Trials & Tribulations of a life in advertising

Monday, April 17, 2006

Boredrooms And Other Forms Of Torture

Of all the systemic and institutionalised forms of torture known to mankind, the boardroom is the most agonizing. Here you have a captive audience that can be called at a short notice and forced to endure excruciatingly long hours of sheer torture. Unless you have a valid excuse – reasons of health or more often than not, another boardroom meeting – you cannot escape this persecution. I have one such agonizing agenda later this afternoon.

I have been attending boardrooms for a little over four years now. And I’ve noticed certain inalienable truths about meetings in general.

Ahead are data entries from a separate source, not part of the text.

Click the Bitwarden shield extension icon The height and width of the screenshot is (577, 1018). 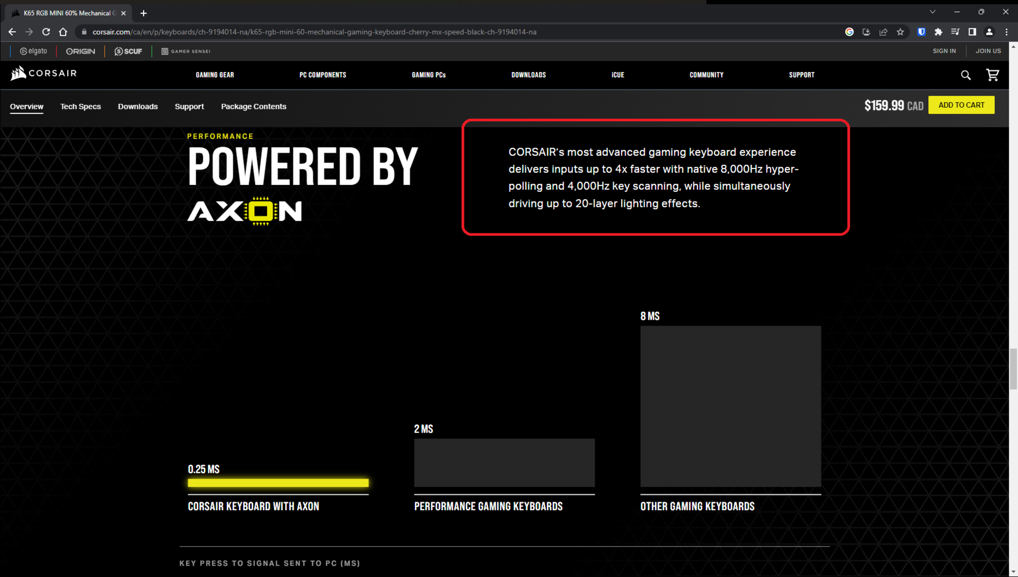(x=921, y=32)
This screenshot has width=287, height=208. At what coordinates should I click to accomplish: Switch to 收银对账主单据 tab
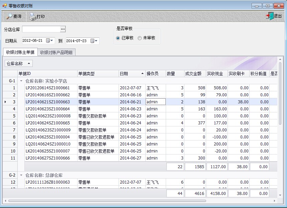coord(20,52)
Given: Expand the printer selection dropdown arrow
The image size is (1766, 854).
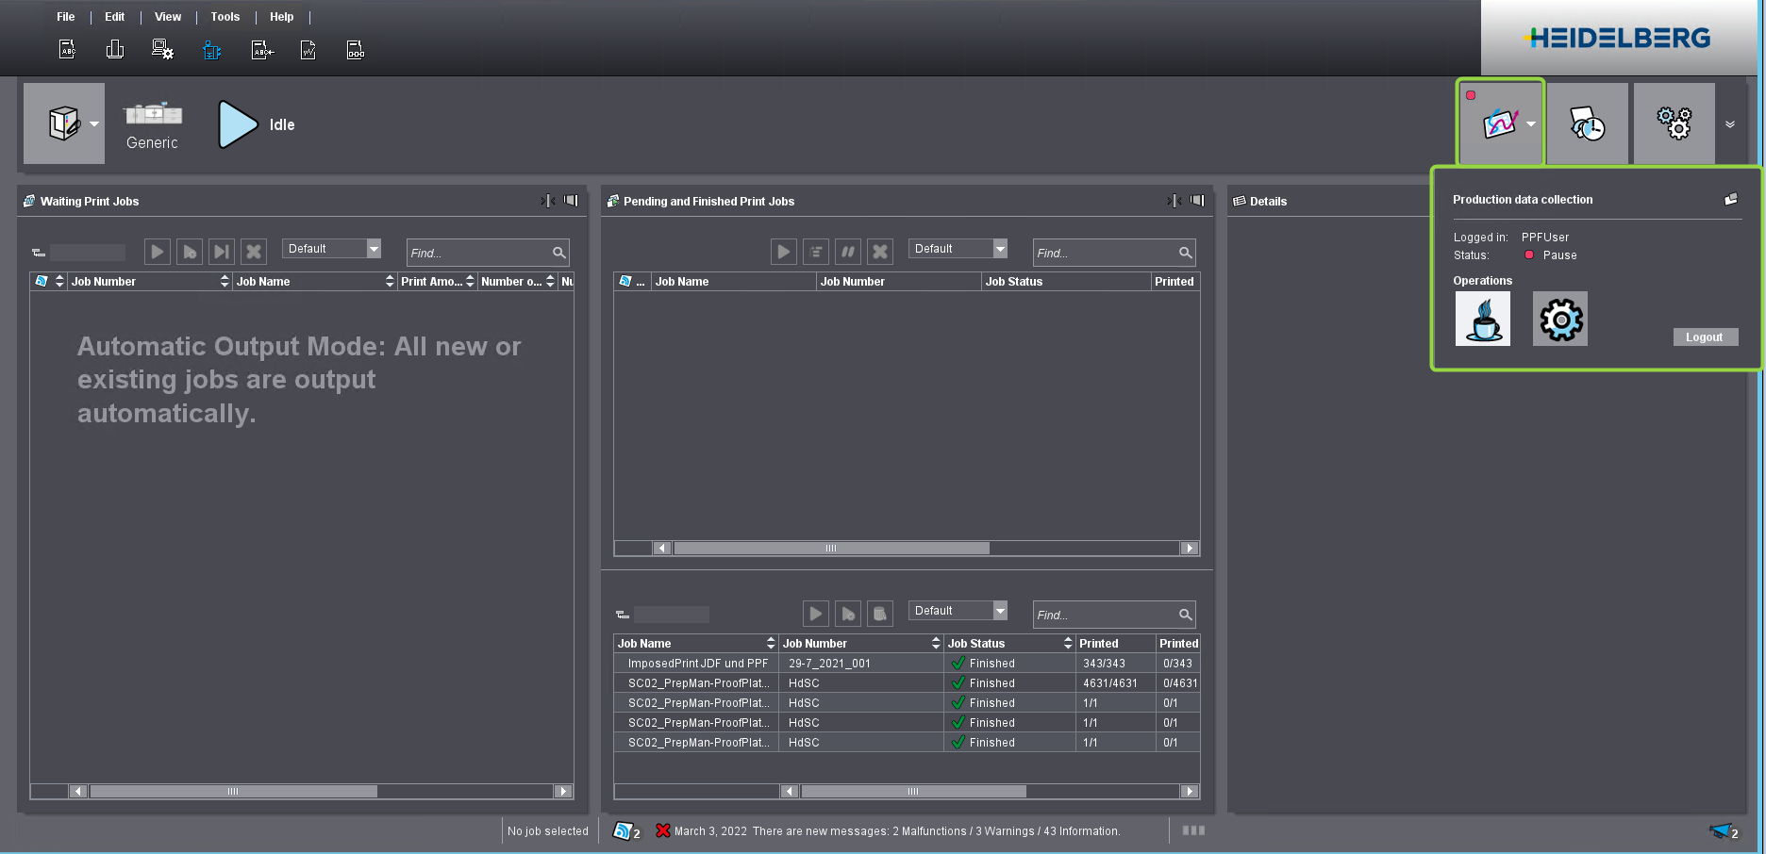Looking at the screenshot, I should pos(94,124).
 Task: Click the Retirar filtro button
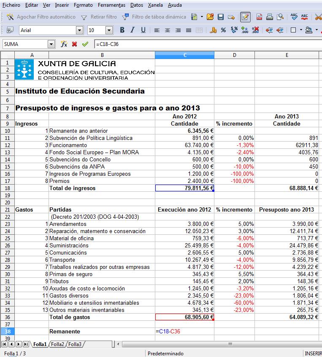click(99, 17)
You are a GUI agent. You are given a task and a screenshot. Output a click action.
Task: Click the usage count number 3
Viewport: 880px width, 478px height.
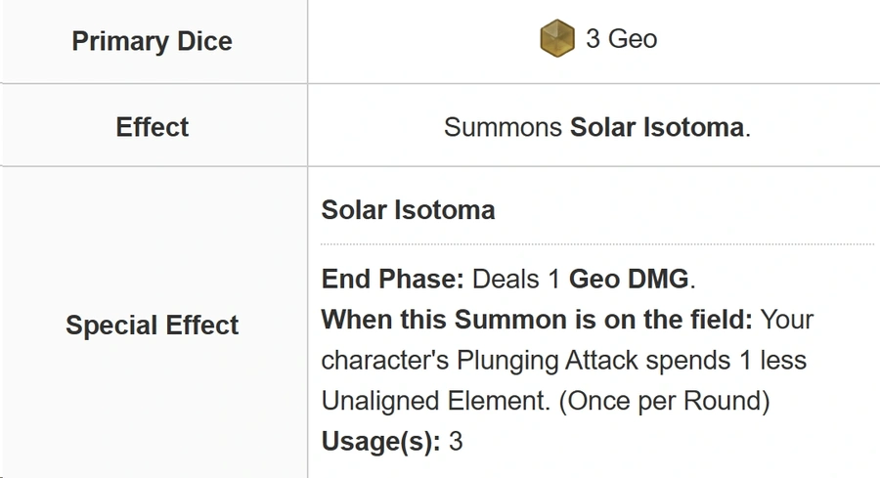click(456, 441)
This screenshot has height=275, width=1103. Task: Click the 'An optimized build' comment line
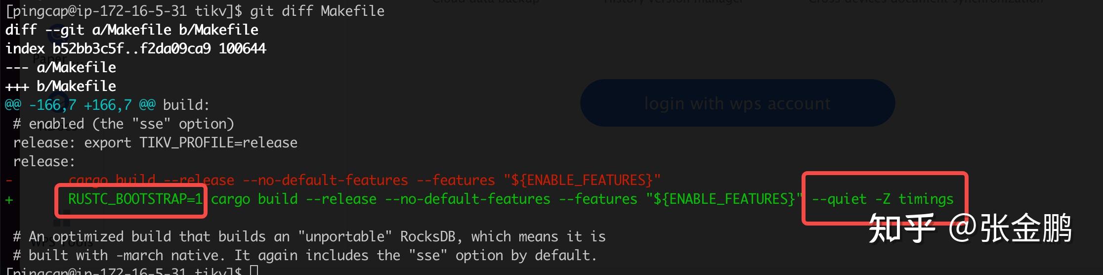[x=309, y=236]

1. No office meeting has ever ended within the stipulated time. Once in the advertising frame of mind, you can discuss all evils surrounding humanity. For as long as you want.

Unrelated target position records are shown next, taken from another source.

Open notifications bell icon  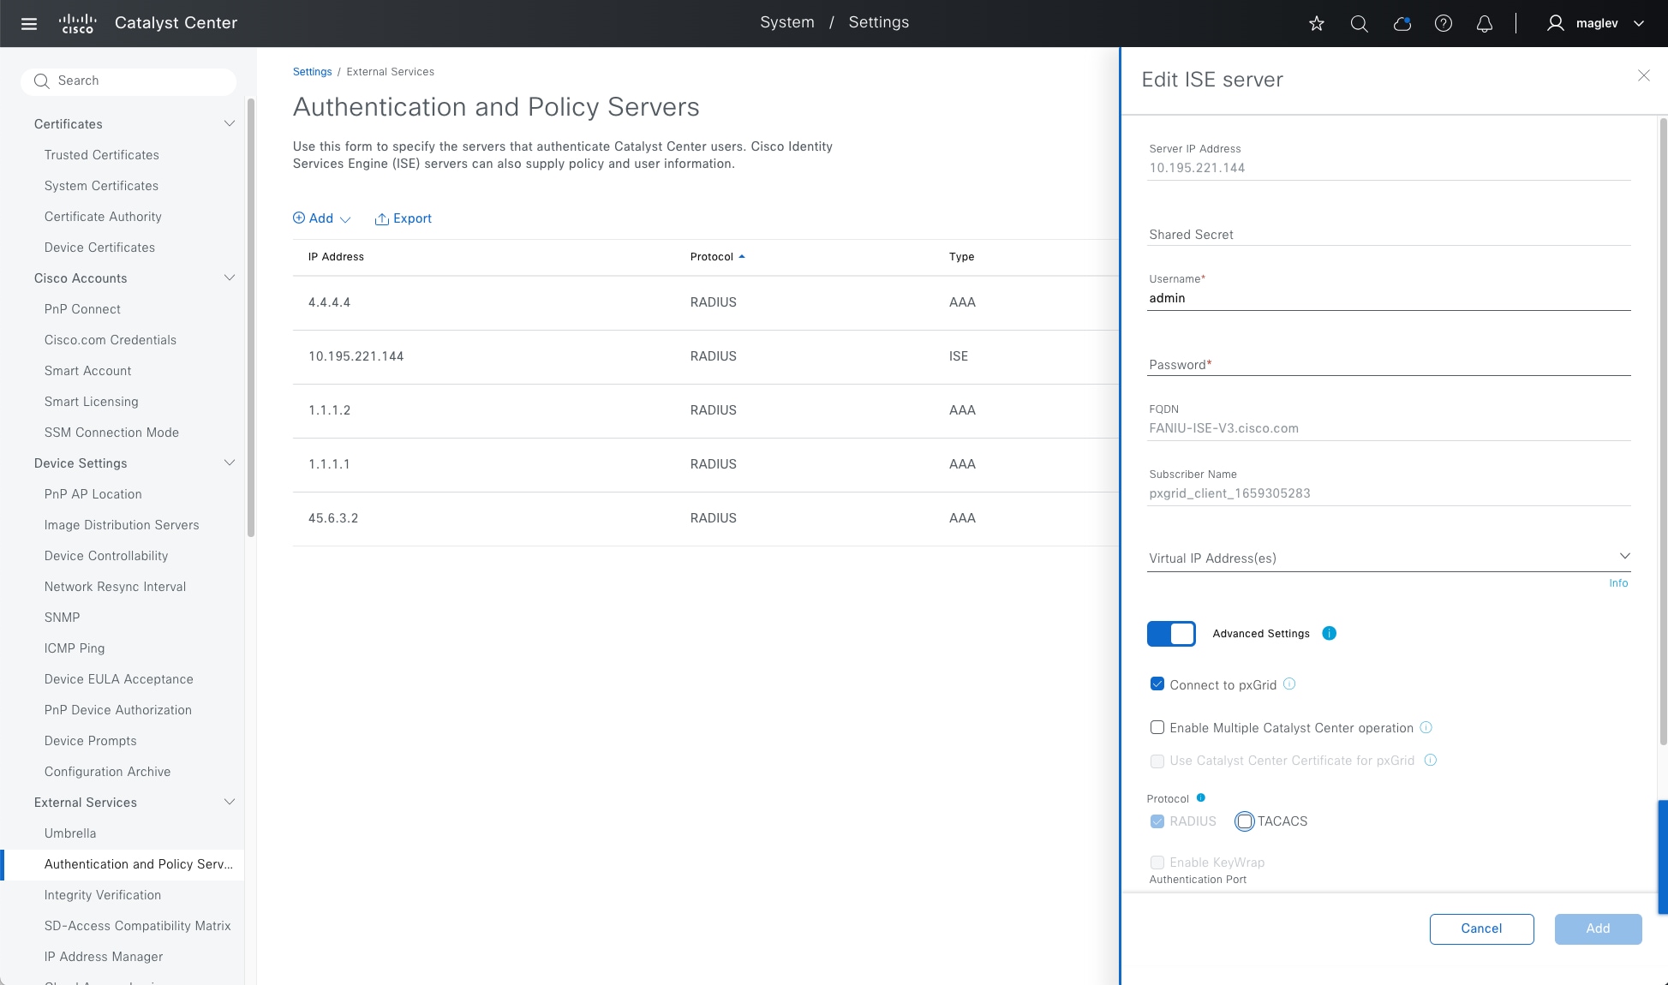(x=1485, y=23)
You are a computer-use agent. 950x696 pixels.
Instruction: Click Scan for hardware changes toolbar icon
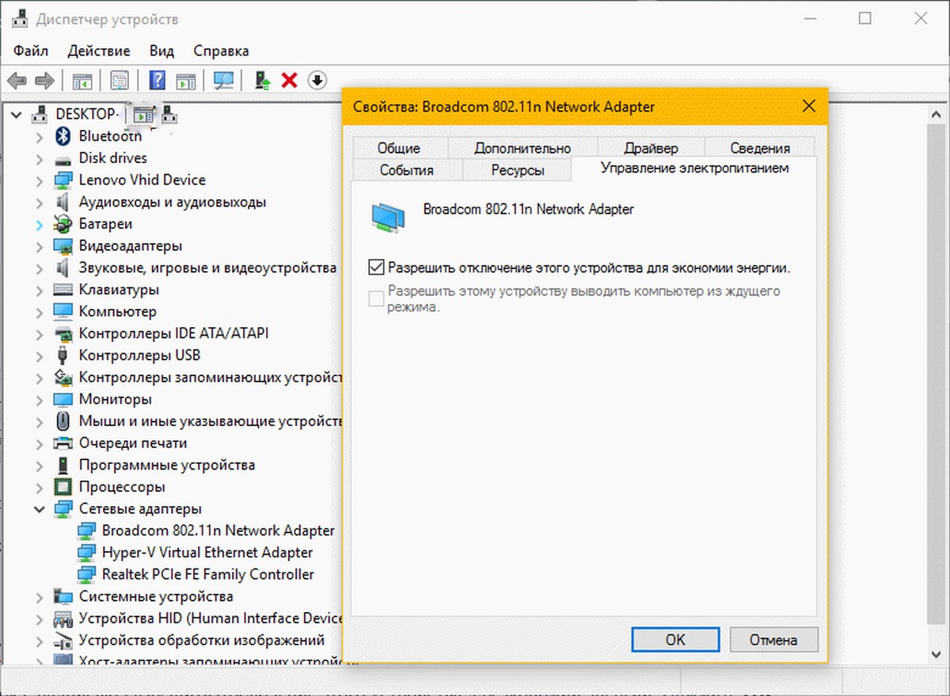pos(224,80)
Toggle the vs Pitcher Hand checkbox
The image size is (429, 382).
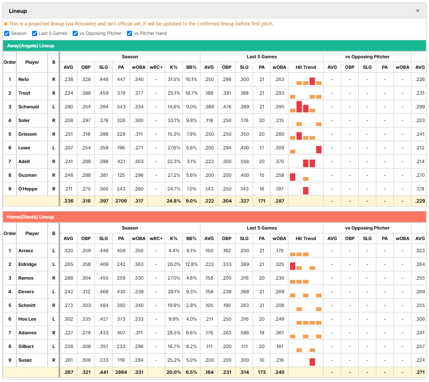click(x=129, y=33)
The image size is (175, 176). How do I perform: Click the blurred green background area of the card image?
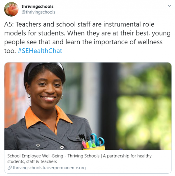tap(144, 112)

2. No meeting ever limits itself to the agenda. Meetings that begin with the latest market findings can effortlessly digress to closely associated subjects like Ganguly opening the innings.

3. No meeting has ever begun on time. If everyone is unusually punctual, the first 10 minutes will be devoted to just that. How come everyone is on time today?

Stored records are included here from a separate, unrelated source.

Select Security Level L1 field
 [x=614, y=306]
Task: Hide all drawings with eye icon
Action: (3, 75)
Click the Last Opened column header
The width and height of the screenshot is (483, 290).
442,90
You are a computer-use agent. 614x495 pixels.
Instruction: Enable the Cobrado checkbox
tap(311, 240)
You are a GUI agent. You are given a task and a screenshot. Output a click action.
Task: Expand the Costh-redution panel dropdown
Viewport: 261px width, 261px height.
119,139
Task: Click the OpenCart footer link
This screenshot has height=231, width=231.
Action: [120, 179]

4. Whenever someone says “I’m viewing this with an open frame of mind”, you can certainly conclude that he or she has already decided what the issue is and what ought to be done.

5. “I think we have a consensus here” is a beautiful rendition of “I don’t give a damn what you guys think, I’ve made up my mind and you’ll follow it”.

6. It’s not important how good or bad an idea or suggestion is; what matters is who is stating that. As you move up the value chain, you have to confront the inescapable truth. You don’t judge an idea. You judge the person.

7. You can go into a meeting without preparing for even 5 minutes. To be the star of the show, all you have to do is keep reacting to every trivial thing discussed there.

8. When you find nothing else to criticise an idea or an individual, you can “count on your experience”. “Two years back we had a similar problem and..” or “In my previous job, we tried this track”. Nobody can ever dispute your non-existent, totally irrelevant experience. Of course, unless someone else is clever enough to do the same to you.

9. In front of others, subordinates generally laugh with their boss at the slightest hint even if they have heard that recycled joke a million times.

10. The time tested ploy to answer someone when you are asked whether something’ll work or not, or whether an idea is the right one, you can always fall back on this gem. “Maybe, maybe not”.

1 Comments:

Blogger Encarna said...

Fuck...sounds like u work in my office...or is it that bad everywhere? Top management full of crap, calling meetings only to give themselves a forum to hear their own voice..that's what these meetings are actually about.